これは青木選手が立ち上げたスクールで、HDRSは健常者・障がい者が分け隔てなくサーキット走行を楽しもうという趣旨のもと開催されている。7月20日に千葉県・袖ケ浦フォレストレースウェイで3回目を開催したばかりだ。

HDRSでは、障がい者の方々が実際に普段使用している車両を持ち込んで走行できる。また、青木選手は、日産マーチカップ(K12型の3代目マーチによるワンメイクレース)で使われていたカップカーをベースにHDRS用に運転補助装置を装着した車両も用意し、実際にMT車での走行を体験する場も提供する。 今回は、N-ONEオーナーズカップに使用していた車両も持ち込まれた。4日前の富士スピードウェイで行なわれたカップレースに出場。予選24番手スタートし20位でフィニッシュした車両だ。

ともに運転補助装置には、青木選手をサポートしているグイドシンプレックスのものを装着している。グイドシンプレックスとは1959年にイタリアで生まれた運転補助装置メーカーだ。

国内の運転補助装置はAT車用ばかりだが、このグイドシンプレックスには、MT車のイージードライブ化装置であるオートマチック・クラッチシステムというMT車の運転もできるシステムをもつ。欧州ではMT車比率が高く、必然的にMT車用の運転補助装置が必要となり、その必然で生まれた商品である。

ほかにも両手で常にステアリングを持ちながら運転することで安全性と疲労軽減を実現したステアリング・コントロールシステム、アクセルとブレーキを1本のレバーで操作するワンハンドコントロールシステムなどを用意。レベルとニーズに合わせたシステムを組み上げることで障がいレベルに対応していくものだ。

実際に青木選手がレースで使用しているのも、この市販モデルのグイドシンプレックスである。

マーチ用では、プッシュ式のアクセルリング(押し込むことでアクセル操作)を装備する。下半身への障がいがある方は概して腹筋および背筋が弱いのだが、常に両手でステアリングを握りながらアクセル操作ができるため、車両の挙動Gなどで運転姿勢を乱されることなく、確実なドライビングができるというメリットがある。

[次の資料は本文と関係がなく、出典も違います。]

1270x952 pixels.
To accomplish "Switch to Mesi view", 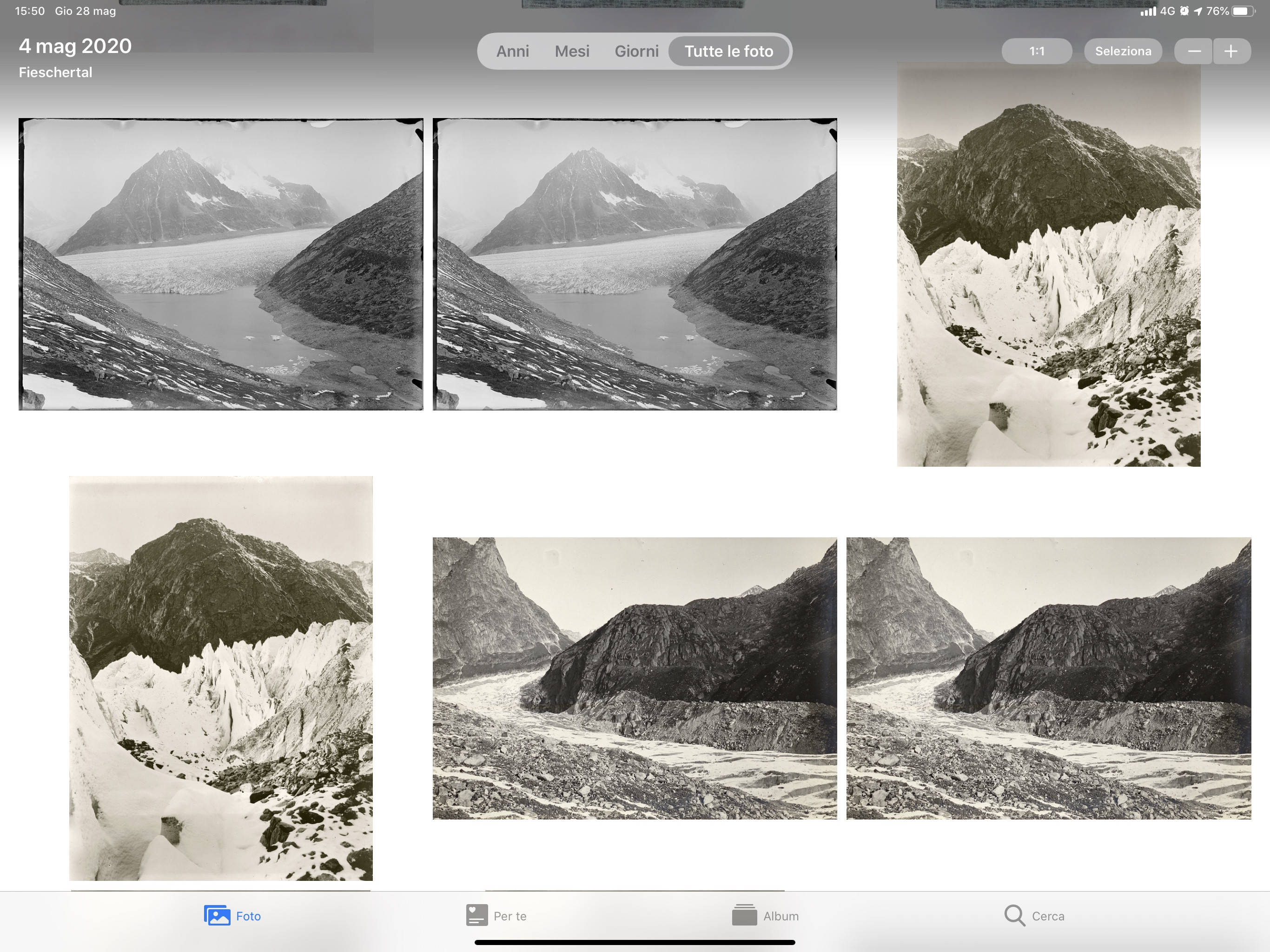I will (x=572, y=52).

ステアリングの横にブレーキレバー(押し込んでブレーキ操作)を装着。シフトレバーにはクラッチボタンが備えられており、1速およびバックギヤには自動のクラッチ制御が入っている。

AT車であるN-ONEには、ステアリングワンハンドコントロールシステム(ステアリング脇にあるレバーを押し下げることでアクセル、前方へ押し込むことでブレーキとなる。通常はブレーキ操作でアクセルはオフとなるのだが、レース用にアクセルがオフにならないようプログラム変更している)を採用している。

HDRSでは、今回はダカールラリードライバーの三橋 淳選手や、SUPER GTシリーズにArnage Racingの#50 ODYSSEY SLS(GT300クラス)で出場している久保凜太郎選手らもドライビングレッスンのコーチとして駆けつけた。

ライセンス取得が可能になるスクールに育てたい

青木選手はこのレーシングスクールについての思いを語る。そのスタートは、自らの4輪のライセンス取得以前の話までさかのぼる。青木選手が2輪の事故をきっかけに4輪への転向を決めたのが19年前。ライセンスの申請をするものの、あいまいな回答による却下が続いていた。

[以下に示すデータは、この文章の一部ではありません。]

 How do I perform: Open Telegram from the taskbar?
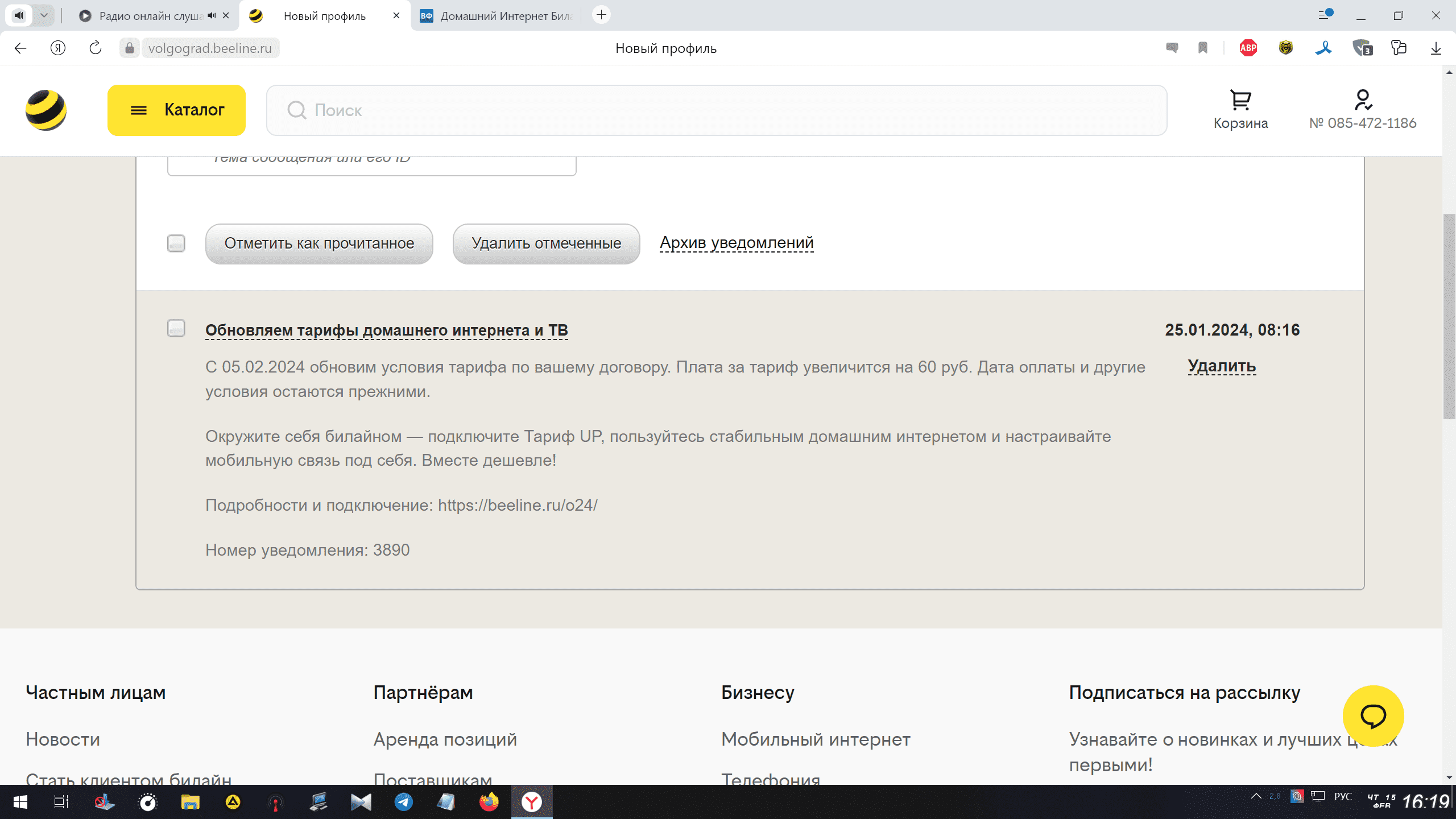click(404, 802)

その原因は「歩けない」ということがイコール「車両から脱出できない」と考えられてしまうことだろうと青木選手は考える。しかしそれは「普通の人たちの考えであって、障がいを持っている我々の考えではない」と。この両者の溝をどのように埋めることができるのか、ということを常に考える機会になったという。

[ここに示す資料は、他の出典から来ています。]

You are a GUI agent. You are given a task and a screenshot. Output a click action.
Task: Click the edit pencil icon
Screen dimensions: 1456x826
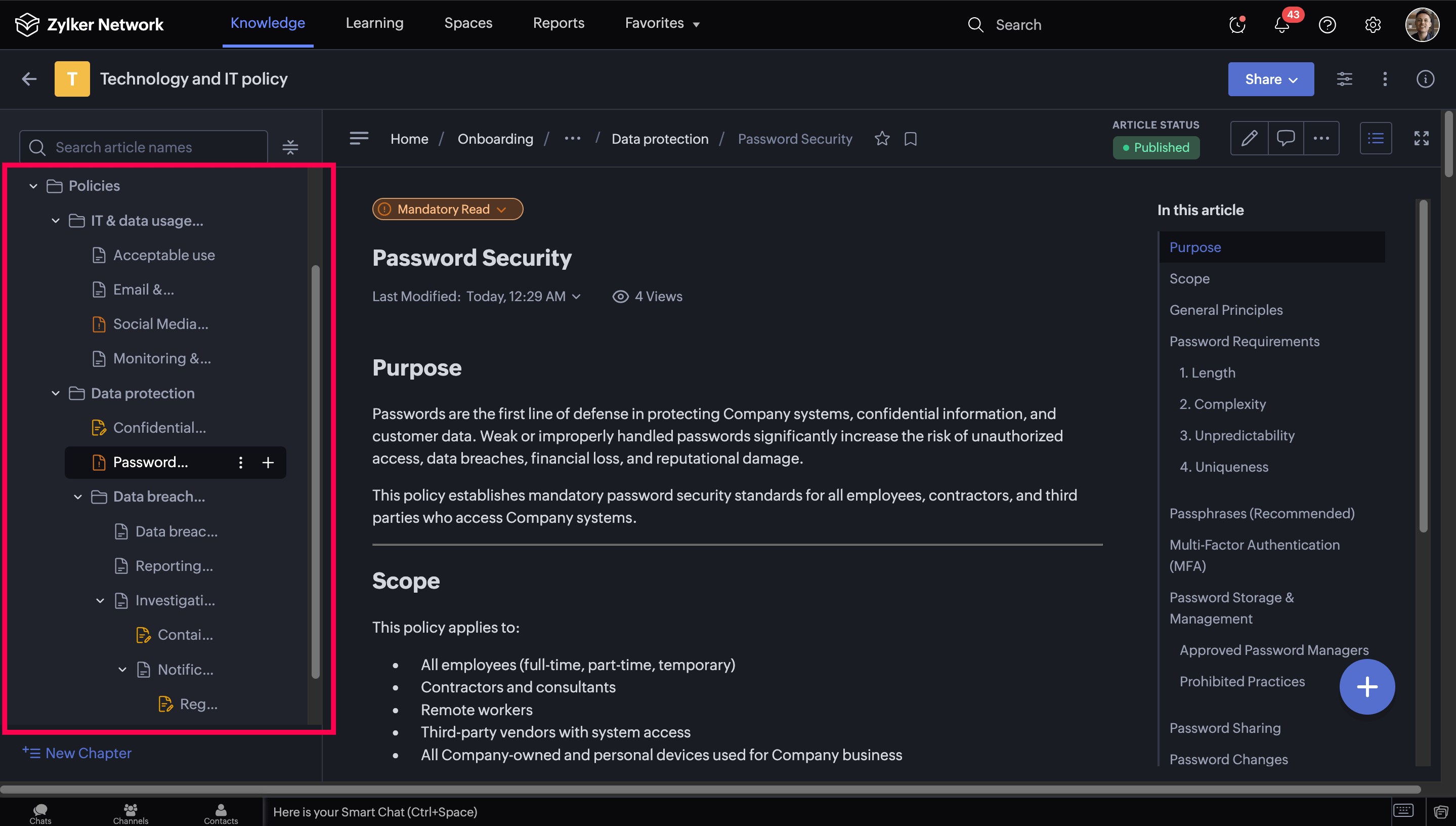pos(1249,138)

それでも、「車イスを使用しているというだけでレースに出られないというのはおかしい」と青木選手は問題点を確認し、申請を続け、ようやく10年前にライセンスが発給された。以後レース参戦を続け、現在は国際Bライセンスを取得している。車イスの国際Bライセンス所持者は世界でも3~4名しかいないという。

車イスだから排除する、では何も進まない。「自分だけライセンス取れちゃった。ラッキー」という考えではなく、もっと広めていって、障がいを持っているだけでレースをあきらめるということがないようにしたい。

そのためには、このHDRSが走行会で終わるのではなく、最終的にはライセンスが取れるというお墨付きが持てる団体にならないといけないし「どこまでの障がいがあり、どういう対応をすべきなのか」について、ドライバー、そしてオーガナイザー、サーキット運営側が共通して認識を共有できる情報開示も必要だという。

HDRSは、レーシングスクールと名前がつけられているが、その内容はもう少し高い次元を目指しており、もっといろんな人がレースに出る、もしくはサーキットを走る。そのための活動であるのだ。

ちなみにHDRSの今後の予定は、9月21日(水)と11月16日(水)に、ともに千葉県・袖ケ浦フォレストレースウェイで開催を予定している。